- _Page excerpt_
Content starts

Imo the
@cursor_ai claude sonnet ai coding hype is blown out of proportion. As an early adopter and heavy user of cursor (at least 1,000 hours so far), here are 3 major issues I've noticed over the past couple of months:
1. The first generated output(s) often contains subtle bugs that could cost you a ton of time and money
Most cursor demos I see on my timeline are focused on the UI, popular frontend frameworks and basic backend auth/api. These applications can afford to make mistakes and most aren't deployed to live paying users.
But if your application is deployed to production and utilises complex or critical backend logic (i.e. payments processing), subtle bugs begin to emerge.
For example, cursor ai generated the payment order manager class in the image attached below. At first glance it may look good for production, but upon close inspection you'd notice that the `totalPrice` of the order isn't updated when a product is removed. As a result, the system will charge customers incorrectly leading to loss in customer trust, cascading errors, and potential lawsuits.
The same issue occurs when "refactoring" code using AI or when Cursor attempts to auto-fix problems for you. Often, changes are made to the original codebase that add hidden bugs to the logic.
As a result, a lot of time can be wasted reviewing and refactoring AI generated code.
Yes I know.... tests should be run before deployment to catch AI bugs, but let's be honest, most devs don't have the energy or discipline to unit test every commit.
2. Inconsistent quality of outputs
If you provide the same prompt several times to the chatbot, you may end up with drastically different solutions to the problem. This can happen within the same session of usage or days/weeks apart.
In fact, if you copy a previously generated AI solution and ask the cursor chatbot to "review the code for bugs", 9/10 times it finds something wrong.
In addition, if you ask the AI any questions that contain suggestions or alternative solutions, it will apologize and refactor the entire code again.

Content ends

- _Recorded data_
Content starts

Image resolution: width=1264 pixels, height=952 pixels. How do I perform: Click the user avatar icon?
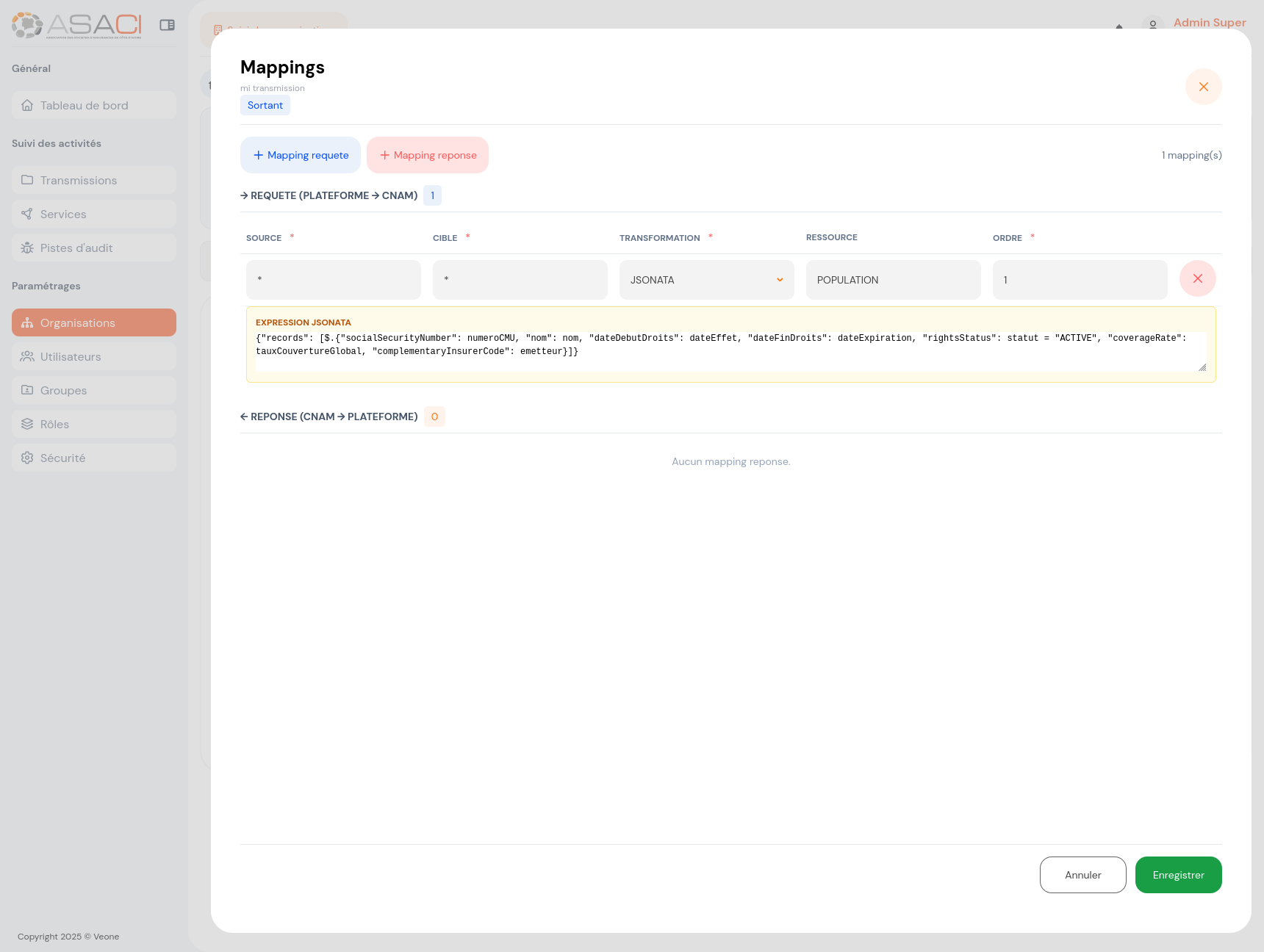1152,24
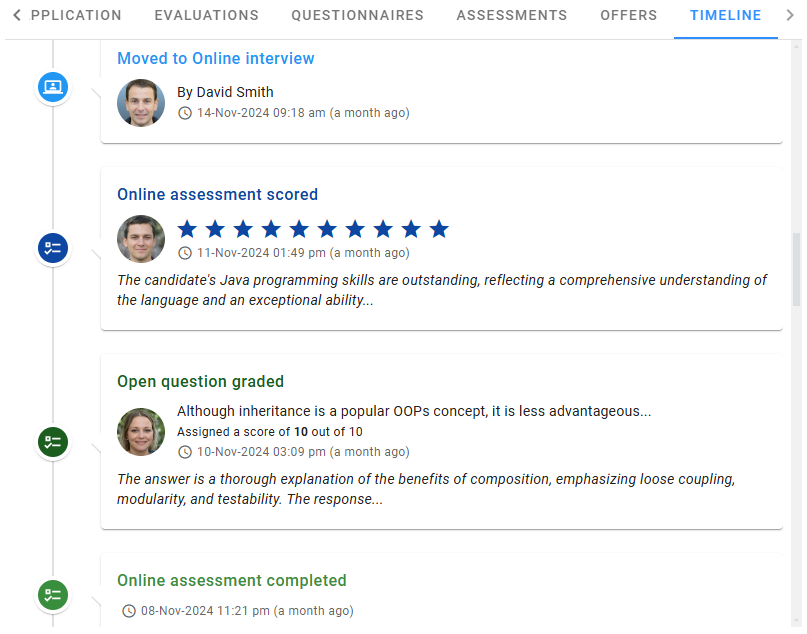Click the Online interview laptop timeline icon
Viewport: 807px width, 634px height.
52,87
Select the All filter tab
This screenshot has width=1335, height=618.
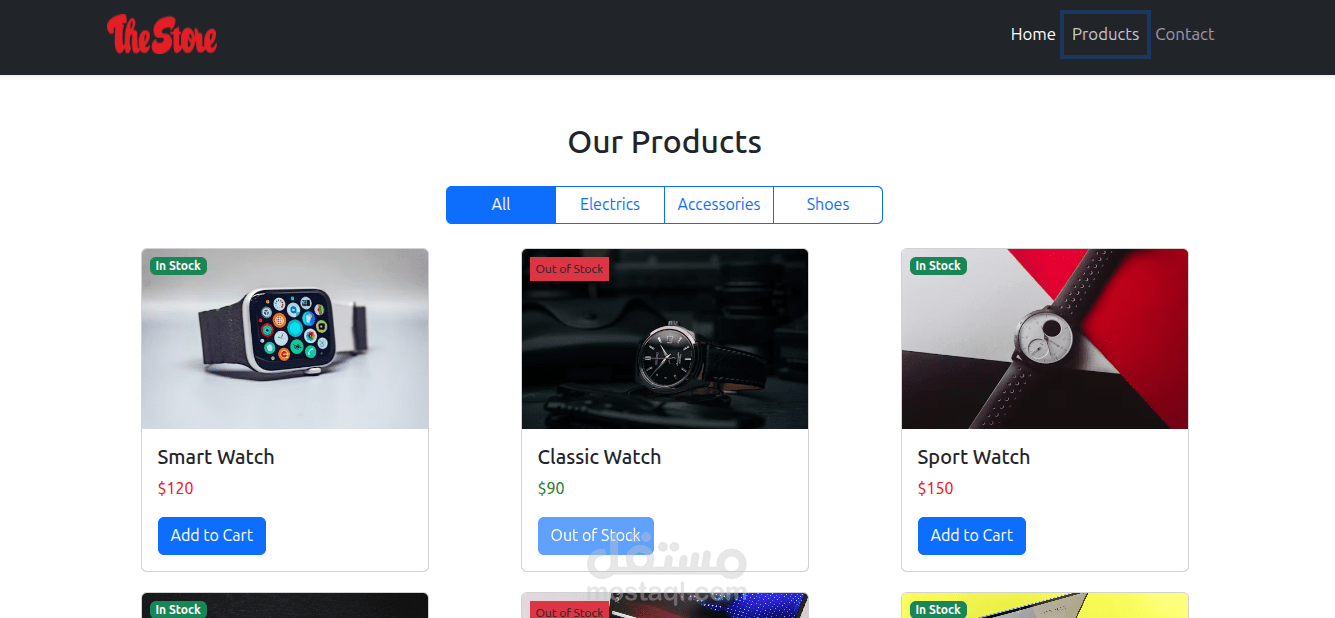[501, 205]
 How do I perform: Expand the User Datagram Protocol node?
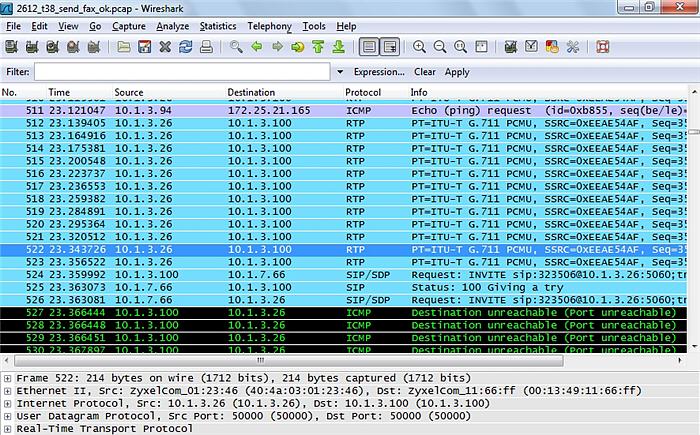(8, 416)
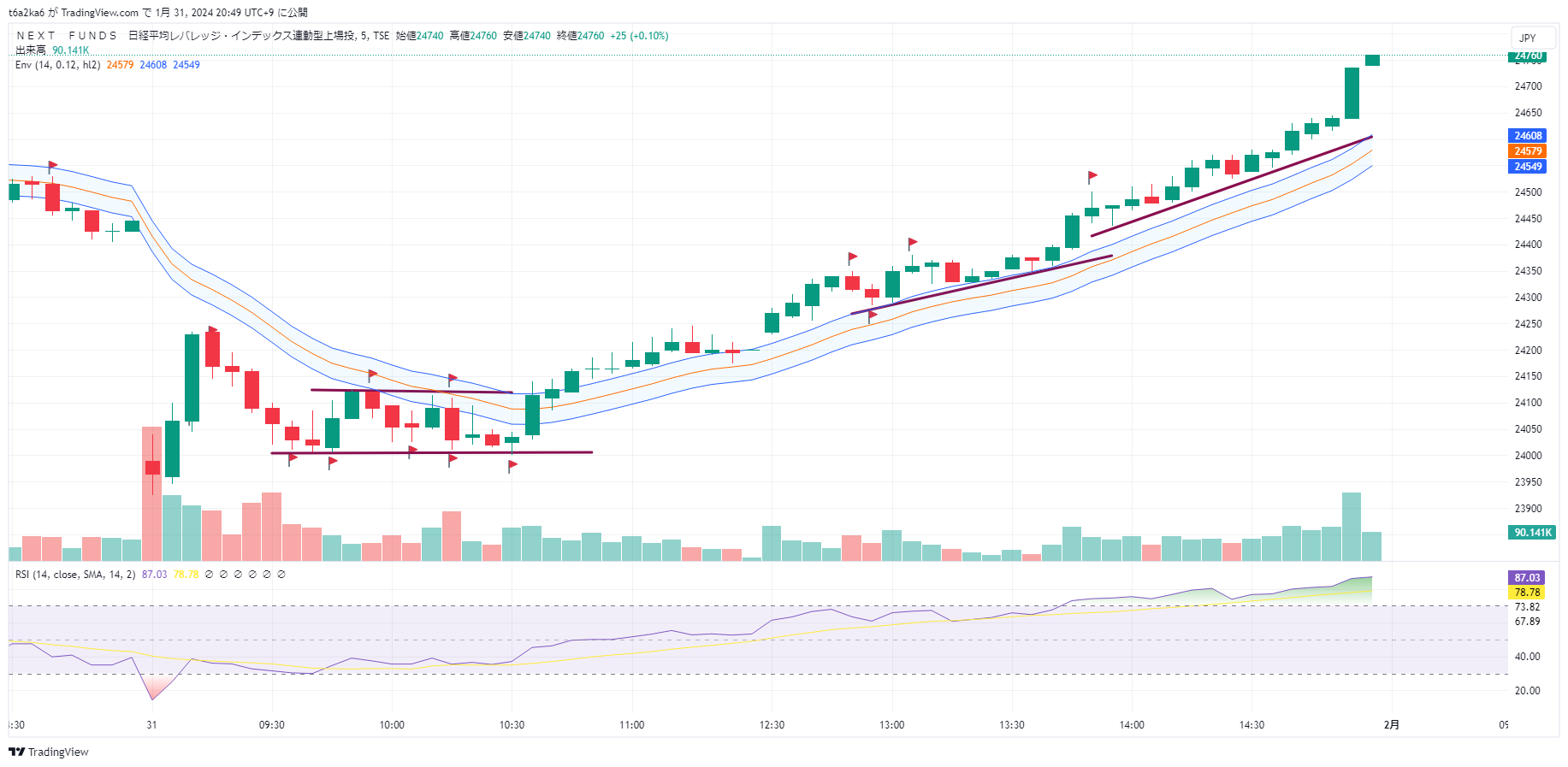The height and width of the screenshot is (767, 1568).
Task: Click the leftmost red flag marker
Action: [x=53, y=165]
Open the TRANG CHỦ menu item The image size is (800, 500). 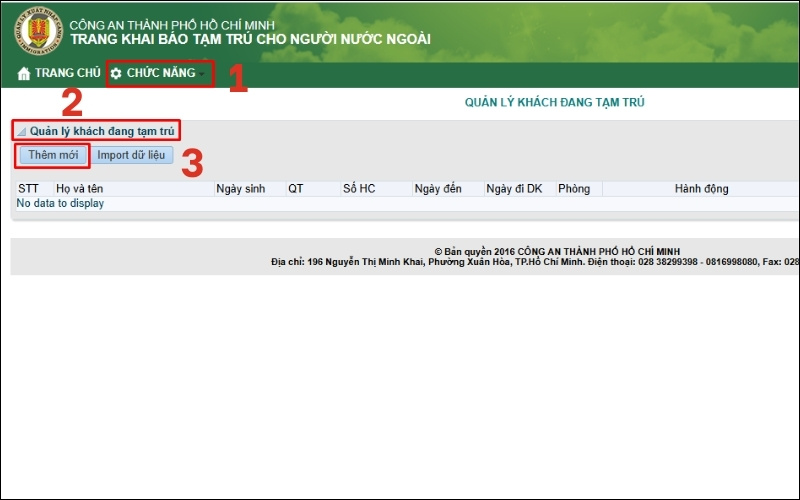click(67, 74)
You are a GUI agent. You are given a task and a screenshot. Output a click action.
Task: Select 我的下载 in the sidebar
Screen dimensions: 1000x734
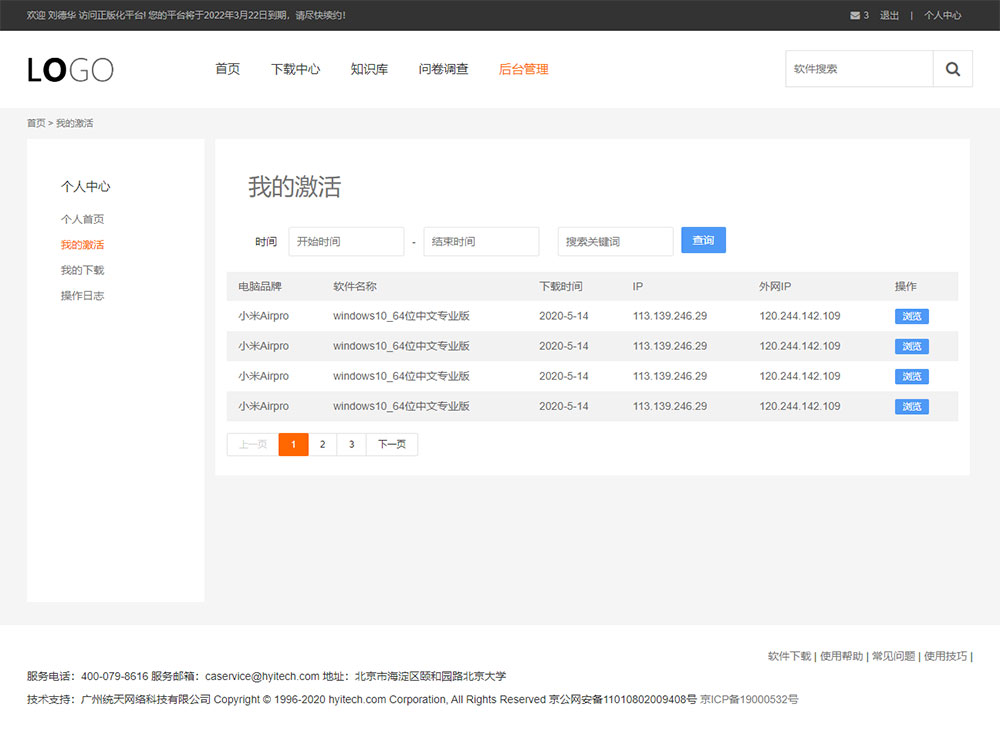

Content ends

- _Task item 1_
Rewrite the Cursor post, starting with "In fact, if" and going on through "entire code again.", putting "say sorry" in place of "apologize".
- _Task item 2_
Extend the post about Cursor AI coding, picking up after its last sentence.
You won't need the items for this.

- _Your response 1_
In fact, if you copy a previously generated AI solution and ask the cursor chatbot to "review the code for bugs", 9/10 times it finds something wrong.
In addition, if you ask the AI any questions that contain suggestions or alternative solutions, it will say sorry and refactor the entire code again.

- _Your response 2_
Example:-
User question: Thank you for your solution. Is it better to handle the payment orders using a Map function or should I use something like Redis?
AI response: "You're absolutely right, and I apologize for overlooking that crucial aspect."
3. It can significantly increase technical debt
Even when the AI generates a "good" code block solution, it doesn't take into account the entire software design and architecture of the application.
Due to the lack of a holistic perspective, problems emerge includes inconsistent error handling, modularity, and data modelling across the app. As a result, the short term quick fix often leads to scalability, performance, and maintenance issues over the long run.
Once your codebase has grown to a large, complex web of messy components, refactoring will be a long, painful and costly process.
TLDR: Cursor AI (or AI coding in general) is a useful autocompletion tool that can boost your development productivity in the short run, but in the long run, it can waste significant time and energy IF you don't thoroughly review generated outputs.
In my experience, Cursor AI is best used as a "junior developer" who often makes mistakes and you have to review their work carefully to "guide" them correctly.
If however, you simply "trust" the AI outputs due to lack of knowledge, skill, or willingness to review results, the long term damage will outweigh the initial productivity gains you got so "hyped" about.